MATERIAL SHOWN>
┏━━
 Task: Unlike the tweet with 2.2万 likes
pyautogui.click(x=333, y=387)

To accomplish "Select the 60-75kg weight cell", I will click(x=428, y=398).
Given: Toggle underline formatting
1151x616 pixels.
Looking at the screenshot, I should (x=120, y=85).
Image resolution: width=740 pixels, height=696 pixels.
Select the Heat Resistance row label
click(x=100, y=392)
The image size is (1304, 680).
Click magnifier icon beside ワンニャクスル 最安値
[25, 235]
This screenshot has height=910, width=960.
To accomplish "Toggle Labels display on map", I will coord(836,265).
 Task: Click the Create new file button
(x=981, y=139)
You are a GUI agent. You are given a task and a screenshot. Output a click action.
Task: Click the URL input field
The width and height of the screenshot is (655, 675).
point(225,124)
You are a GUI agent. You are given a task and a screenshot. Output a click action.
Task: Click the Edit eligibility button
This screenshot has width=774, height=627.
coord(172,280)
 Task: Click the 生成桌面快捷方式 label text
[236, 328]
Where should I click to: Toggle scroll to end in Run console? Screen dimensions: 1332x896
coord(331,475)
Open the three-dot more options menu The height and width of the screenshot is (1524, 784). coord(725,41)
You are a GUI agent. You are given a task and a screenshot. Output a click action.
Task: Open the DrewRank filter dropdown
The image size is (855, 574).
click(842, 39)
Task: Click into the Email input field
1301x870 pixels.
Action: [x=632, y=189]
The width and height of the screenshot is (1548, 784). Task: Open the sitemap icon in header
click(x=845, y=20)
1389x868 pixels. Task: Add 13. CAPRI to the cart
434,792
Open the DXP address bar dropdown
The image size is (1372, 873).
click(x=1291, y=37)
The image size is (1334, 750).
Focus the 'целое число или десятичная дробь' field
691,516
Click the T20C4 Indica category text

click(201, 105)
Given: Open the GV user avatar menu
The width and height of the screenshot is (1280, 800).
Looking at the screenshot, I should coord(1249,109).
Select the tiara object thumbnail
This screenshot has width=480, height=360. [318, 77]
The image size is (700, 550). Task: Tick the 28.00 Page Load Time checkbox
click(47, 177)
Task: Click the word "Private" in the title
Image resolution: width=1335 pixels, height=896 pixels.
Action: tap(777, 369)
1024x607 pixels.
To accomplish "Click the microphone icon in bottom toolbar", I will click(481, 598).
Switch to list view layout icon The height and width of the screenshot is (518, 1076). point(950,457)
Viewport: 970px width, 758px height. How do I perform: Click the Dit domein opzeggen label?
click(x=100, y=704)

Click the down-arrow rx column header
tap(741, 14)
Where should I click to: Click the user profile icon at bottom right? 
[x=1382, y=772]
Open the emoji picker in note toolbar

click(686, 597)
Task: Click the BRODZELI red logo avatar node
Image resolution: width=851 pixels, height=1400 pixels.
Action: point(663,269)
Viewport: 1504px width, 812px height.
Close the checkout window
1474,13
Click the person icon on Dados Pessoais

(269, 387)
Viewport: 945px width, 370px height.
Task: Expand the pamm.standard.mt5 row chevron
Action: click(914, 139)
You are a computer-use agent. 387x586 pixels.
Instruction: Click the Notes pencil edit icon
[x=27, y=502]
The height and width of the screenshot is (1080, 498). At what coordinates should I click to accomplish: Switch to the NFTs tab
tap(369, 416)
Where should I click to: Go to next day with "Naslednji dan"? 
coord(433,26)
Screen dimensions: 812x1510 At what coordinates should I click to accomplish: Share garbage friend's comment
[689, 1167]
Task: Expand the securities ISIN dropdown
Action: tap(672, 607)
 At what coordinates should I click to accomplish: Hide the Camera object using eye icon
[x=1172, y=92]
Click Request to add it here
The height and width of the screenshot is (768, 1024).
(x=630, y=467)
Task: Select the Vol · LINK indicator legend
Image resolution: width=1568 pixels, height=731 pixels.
┗━━
TASK INSTRUCTIONS> All of the entries need to be reproduced exactly; please write them out.

SOLUTION TO THIS PROBLEM>
 Task: Unlike the tweet with 2.2万 likes
pyautogui.click(x=333, y=387)

To accomplish "Select the 60-75kg weight cell", I will click(x=428, y=398).
Given: Toggle underline formatting
1151x616 pixels.
Looking at the screenshot, I should (x=120, y=85).
Image resolution: width=740 pixels, height=696 pixels.
Select the Heat Resistance row label
click(x=100, y=392)
The image size is (1304, 680).
Click magnifier icon beside ワンニャクスル 最安値
[25, 235]
This screenshot has height=910, width=960.
To accomplish "Toggle Labels display on map", I will coord(836,265).
 Task: Click the Create new file button
(x=981, y=139)
You are a GUI agent. You are given a task and a screenshot. Output a click action.
Task: Click the URL input field
The width and height of the screenshot is (655, 675).
point(225,124)
You are a GUI agent. You are given a task and a screenshot. Output a click action.
Task: Click the Edit eligibility button
This screenshot has width=774, height=627.
coord(172,280)
 Task: Click the 生成桌面快捷方式 label text
[236, 328]
Where should I click to: Toggle scroll to end in Run console? Screen dimensions: 1332x896
coord(331,475)
Open the three-dot more options menu The height and width of the screenshot is (1524, 784). coord(725,41)
You are a GUI agent. You are given a task and a screenshot. Output a click action.
Task: Open the DrewRank filter dropdown
The image size is (855, 574).
click(842, 39)
Task: Click into the Email input field
1301x870 pixels.
Action: [x=632, y=189]
The width and height of the screenshot is (1548, 784). Task: Open the sitemap icon in header
click(x=845, y=20)
1389x868 pixels. Task: Add 13. CAPRI to the cart
434,792
Open the DXP address bar dropdown
The image size is (1372, 873).
click(x=1291, y=37)
The image size is (1334, 750).
Focus the 'целое число или десятичная дробь' field
691,516
Click the T20C4 Indica category text

click(201, 105)
Given: Open the GV user avatar menu
The width and height of the screenshot is (1280, 800).
Looking at the screenshot, I should coord(1249,109).
Select the tiara object thumbnail
This screenshot has width=480, height=360. [318, 77]
The image size is (700, 550). Task: Tick the 28.00 Page Load Time checkbox
click(47, 177)
Task: Click the word "Private" in the title
Image resolution: width=1335 pixels, height=896 pixels.
Action: tap(777, 369)
1024x607 pixels.
To accomplish "Click the microphone icon in bottom toolbar", I will click(481, 598).
Switch to list view layout icon The height and width of the screenshot is (518, 1076). point(950,457)
Viewport: 970px width, 758px height. How do I perform: Click the Dit domein opzeggen label?
click(x=100, y=704)

Click the down-arrow rx column header
tap(741, 14)
Where should I click to: Click the user profile icon at bottom right? 
[x=1382, y=772]
Open the emoji picker in note toolbar

click(686, 597)
Task: Click the BRODZELI red logo avatar node
Image resolution: width=851 pixels, height=1400 pixels.
Action: point(663,269)
Viewport: 1504px width, 812px height.
Close the checkout window
1474,13
Click the person icon on Dados Pessoais

(269, 387)
Viewport: 945px width, 370px height.
Task: Expand the pamm.standard.mt5 row chevron
Action: click(914, 139)
You are a computer-use agent. 387x586 pixels.
Instruction: Click the Notes pencil edit icon
[x=27, y=502]
The height and width of the screenshot is (1080, 498). At what coordinates should I click to accomplish: Switch to the NFTs tab
tap(369, 416)
Where should I click to: Go to next day with "Naslednji dan"? 
coord(433,26)
Screen dimensions: 812x1510 At what coordinates should I click to accomplish: Share garbage friend's comment
[689, 1167]
Task: Expand the securities ISIN dropdown
Action: tap(672, 607)
 At what coordinates should I click to accomplish: Hide the Camera object using eye icon
[x=1172, y=92]
Click Request to add it here
The height and width of the screenshot is (768, 1024).
(x=630, y=467)
Task: Select the Vol · LINK indicator legend
Image resolution: width=1568 pixels, height=731 pixels.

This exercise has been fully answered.